Olivia Swedberg Yinger, PhD, MT-BC is a Neurologic Music Therapist at University of Kentucky, Lexington. She is the author of Music Therapy: Research and Evidence-Based Practice.

 

Dr. Yinger earned her professional degrees from Florida State University. She is an NICU Music Therapist and a Neurologic Music Therapist.

 

Before joining the faculty of the University of Kentucky, Dr. Yinger served as a Teaching Assistant at the Florida State University College of Music, where she taught courses for undergraduate and graduate equivalency music therapy majors. She previously coordinated the Tallahassee Memorial HealthCare/Florida State University Music Therapy and Arts in Medicine Program, as well as the National Institute for Infant and Child Medical Music Therapy. Dr. Yinger directed the North Florida Parkinson’s Awareness Choir and completed the National Parkinson Foundation’s Allied Team Training for Parkinson’s. She gained clinical experience with a variety of populations through her work with Healing Hearts Music Therapy, a private practice in Tallahassee, Florida, where she provided contract services for two school districts, several assisted living and skilled nursing facilities, a rehabilitation facility, and a psychiatric treatment center.

 

Dr. Yinger serves on the editorial board of the Journal of Music Therapy and is a delegate-elect to the American Music Therapy Association Assembly of Delegates. She has also served on the Certification Board for Music Therapists practice analysis and self-assessment examination committees, and has been the conference program chair for the Southeastern Region of the American Music Therapy Association.

 

Dr.
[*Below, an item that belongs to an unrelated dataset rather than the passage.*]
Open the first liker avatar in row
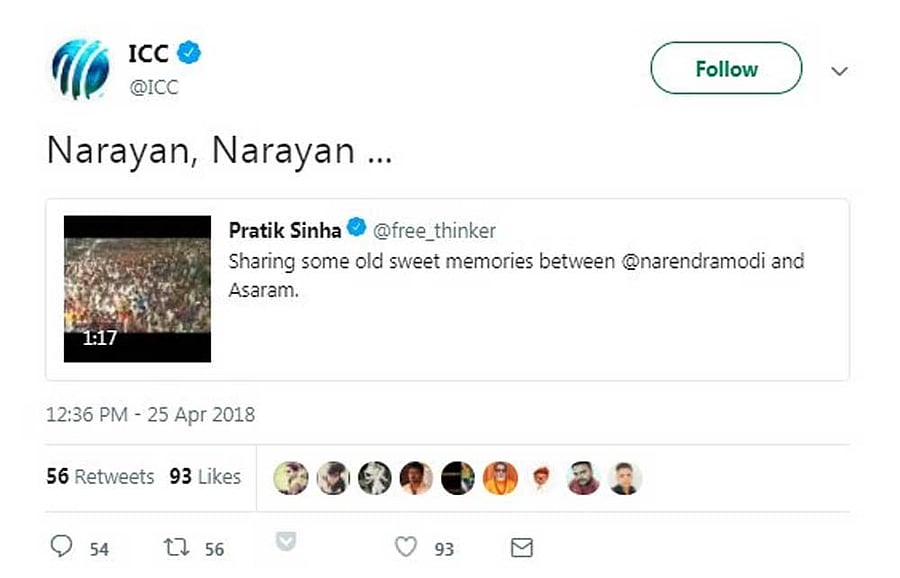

Yinger currently serves as a fellow of the National Institute for Infant and Child Medical Music Therapy and presents and publishes at the regional, national, and international level. She has co-authored a grant to expand and replicate the highly acclaimed Tallahassee Memorial HealthCare procedural support music therapy program through a project called Caring with the Assistance of Live Music (CALM). She also co-founded the mUsiKcare program at the University of Kentucky.

 

Dr. Yinger’s primary research interests are procedural support music therapy, neonatal and pediatric music therapy, music in gerontology, and music therapy for individuals with neurological disorders.